There is bproc and everything else.

-
Queuing system
The queuing system uses the standard Linux batch and atd packages for submitting jobs to the cluster. The scripts that are used to submit jobs to cluster are listed below. We can run in two modes.
  1. Data files can be copied from the fileserver to the slave nodes before analysis. In this case the script waits 1-2 minutes before submitting a job on the next slave node. This is to prevent the system from 'locking up' when too many slaves are copying too much data over the network.
  2. Data files can be left on the slaves between analysis runs ('round-robin mode'). In this case only 15 seconds is now used between submitting jobs so this is much faster. Of course, you have to be careful to not overload the disks on the slave nodes. The steps for switching from one mode to the other are shown below,
    1. Here is an example of the topmost script for using the cluster: submit_eod3c.pl. It does housekeeping and submits the jobs to the cluster. It uses the batch command to submit a job to the cluster which executes the second script below.
    2. This is the script that performs the tasks on the slave node: run_root_on_node.pl.
    3. These are some guidelines for switching to round robin mode and back.
  3. To change the data set on quark see the guidelines here.
-
Nimbus Documentation
This section contains documentation on booting, configuring, and using the Nimbus distribution of beowulf and linux.
  1. booting.
  2. bpcp.
  3. bpctl.
  4. bpsh.
  5. contents.
  6. master.
  7. node specifications.
-
bproc
bproc is a process migration system. It can start processes on the master and then migrate them to a node. After migration the process is represented by a ghost on the master. This differs radically from a system using rsh to log into a node and the running a command. Most importantly:

1) Processes started using bproc still show up on the master in the ps and top commands. Signals can be send to the process on the master. This means that you can kill programs that are running on a node by issuing

kill -9 15345 
if you process was assigned PID 15345.

2) Process start time is VERY fast. Its on the order of milliseconds.
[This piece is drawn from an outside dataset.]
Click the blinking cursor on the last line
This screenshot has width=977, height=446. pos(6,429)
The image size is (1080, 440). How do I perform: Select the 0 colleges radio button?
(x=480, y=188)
This is a short list of commands available to the users of bproc:

bpstat: Used to obtain node status: up, unavailable, error, reboot, halt, pwroff, or down. Will be 'up' for all nodes that are ready for use. bpstat can give you process space information (which processes run on which nodes), but nothing about current CPU load.
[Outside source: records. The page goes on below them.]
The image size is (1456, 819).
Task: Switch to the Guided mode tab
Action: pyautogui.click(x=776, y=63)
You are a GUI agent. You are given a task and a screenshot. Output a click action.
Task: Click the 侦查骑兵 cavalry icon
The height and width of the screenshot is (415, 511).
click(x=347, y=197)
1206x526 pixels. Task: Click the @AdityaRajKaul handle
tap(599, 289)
bpsh: The most important command. It is used for running commands on nodes. Example:

     bpsh 5 ls
runs ls on node 5 in the current directory. It starts a SUBSHELL on a node, meaning that all properties of the shell are taken from the current shell (current directory, path, environment variables, ...).

Another example:

     bpsh 5 ls -la /scratch/gilfoyle/e5
lists all the files on node 5 in the directory /scratch/gilfoyle/e5/.

Yet another example:

     bpsh 5 df -h
lists the size and available space on all the disks mounted on node 5. The output is
Filesystem            Size  Used Avail Use% Mounted on
/dev/hda1              18G  3.7G   13G  22% /
192.168.1.1:/usr       12G  8.3G  3.5G  70% /usr
192.168.1.3:/data1   1008G  440G  517G  46% /data1
192.168.1.3:/data2   1008G  795G  162G  84% /data2
192.168.1.3:/data3   1008G  318G  639G  34% /data3
which shows the local disk (/dev/hda1) with 13 GBytes available, the RAID disks, and the /usr area on the master.
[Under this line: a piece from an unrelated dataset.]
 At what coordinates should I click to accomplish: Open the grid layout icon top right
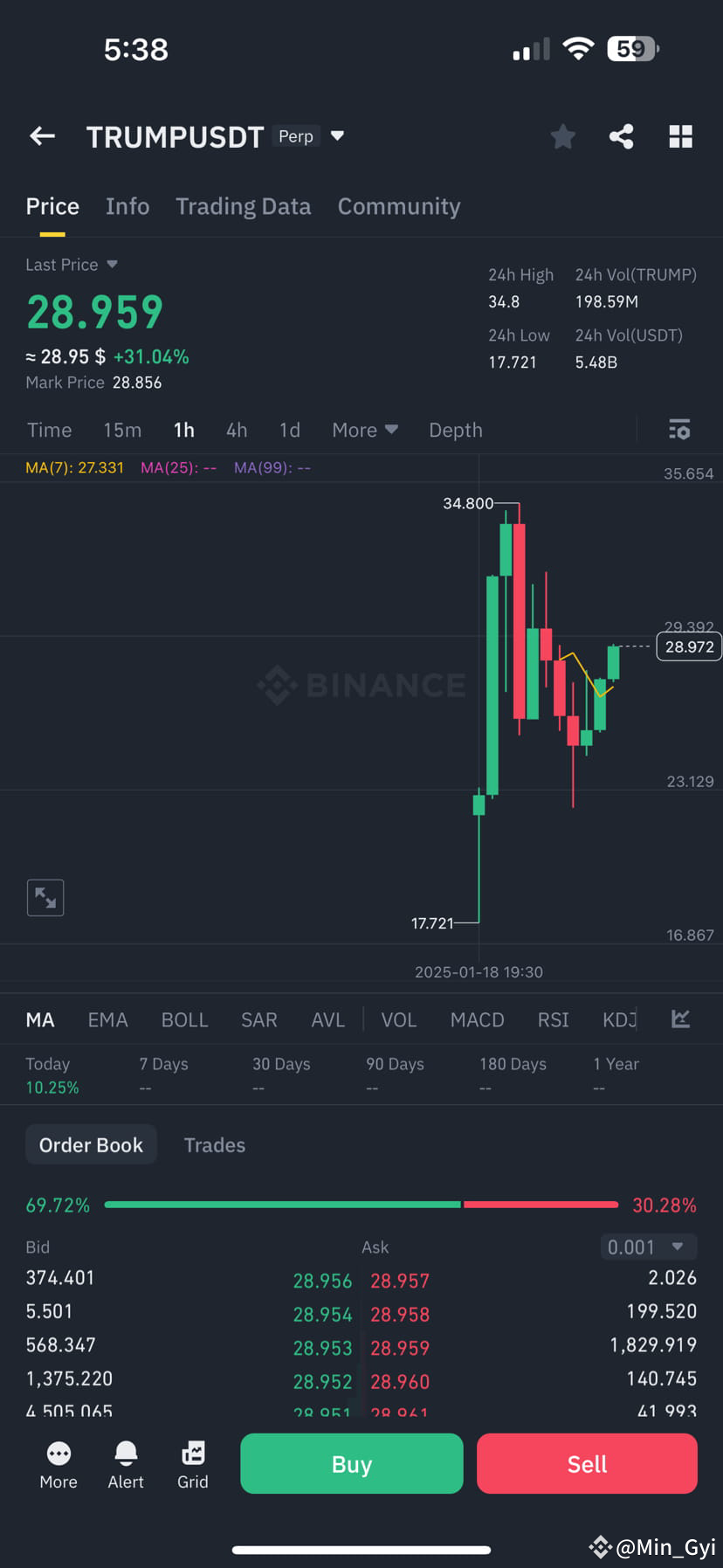tap(680, 136)
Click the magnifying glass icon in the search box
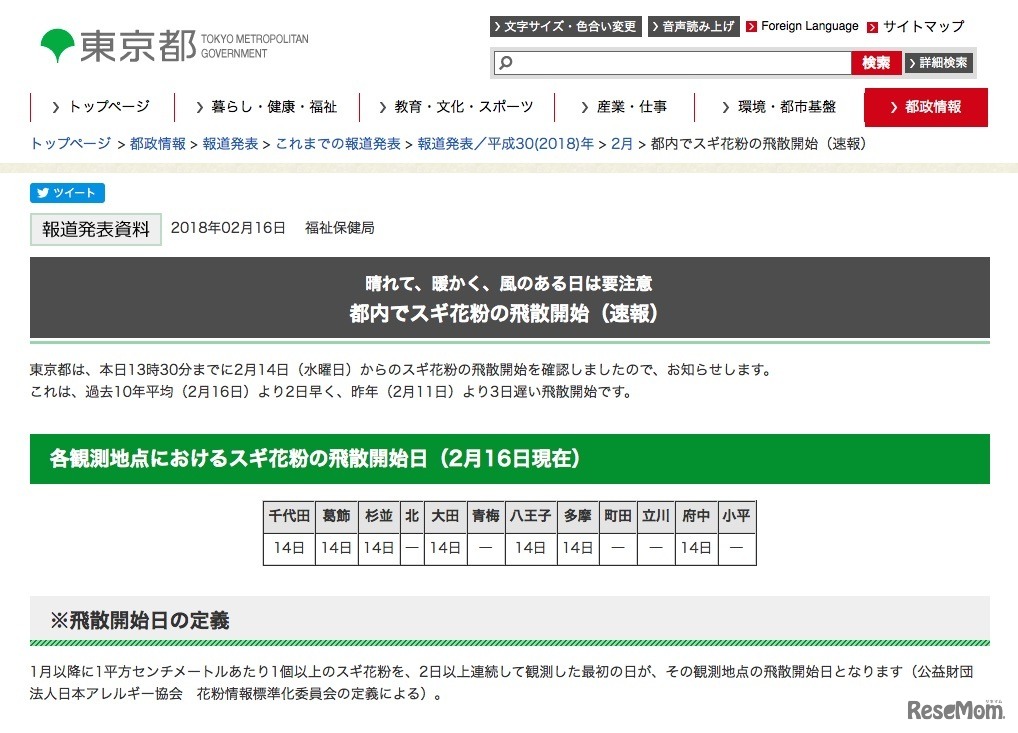The width and height of the screenshot is (1018, 733). (x=506, y=62)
bpctl: There is a configuration command called bpctl that has a feature worth noting: Nodes can be restricted to be used by certain user names or groups. If you need this feature let me know.

-
Cluster status information
Tools for obtaining information about currently running programs are build on top of bproc. The main one is bpstat. The usage of this command is described here. A useful form of this command is
     bpstat -U all
which shows the status of all the nodes and is continuously updated. This is useful when rebooting the cluster.

The command 'wakinyanmon' will pop up a status display which will show you CPU use, memory, swap, and disk use, and the temperatures in the nodes. A sample of the display is here.

Please let me know if you need anything specific. As I start using the cluster on a regular basis I'll add what I need and let you know.

-
Email archive
I have kept most of the emails that were exchanged between the Richmond group and our vendor during the commissioning of the cluster. A Mozilla file containing those messages is here. Beware, this is a large file! An easier version to read is here.
-
Remote editing
If you are logging into the cluster remotely and use the Emacs editor you might find the Lisp extension to Emacs called TRAMP useful. It enables you to run Emacs on your home machine and remotely access a file to edit on the cluster. The website is here. To use it in Emacs you start to open a file in the usual way (^c^f or use the `File' menu) and enter the filename on the remote machine with the following syntax.
/[`IP address']/`path'/`filename'
So if I want to open the file eppi1.C in my account in the subdirectory `test' on the machine catherine I would use the following.
/[catherine.richmond.edu]/home/gilfoyle/test/eppi1.C
TRAMP will assume the remote username is the same as the local one. If it isn't, then use the following syntax.
/[myusername@catherine.richmond.edu]/home/gilfoyle/test/eppi1.C

With the installation of the firewall you may have to make multiple hops to access your files. An example is below for hopping through another machine first ('dude.richmond.edu') to get to catherine.richmond.edu.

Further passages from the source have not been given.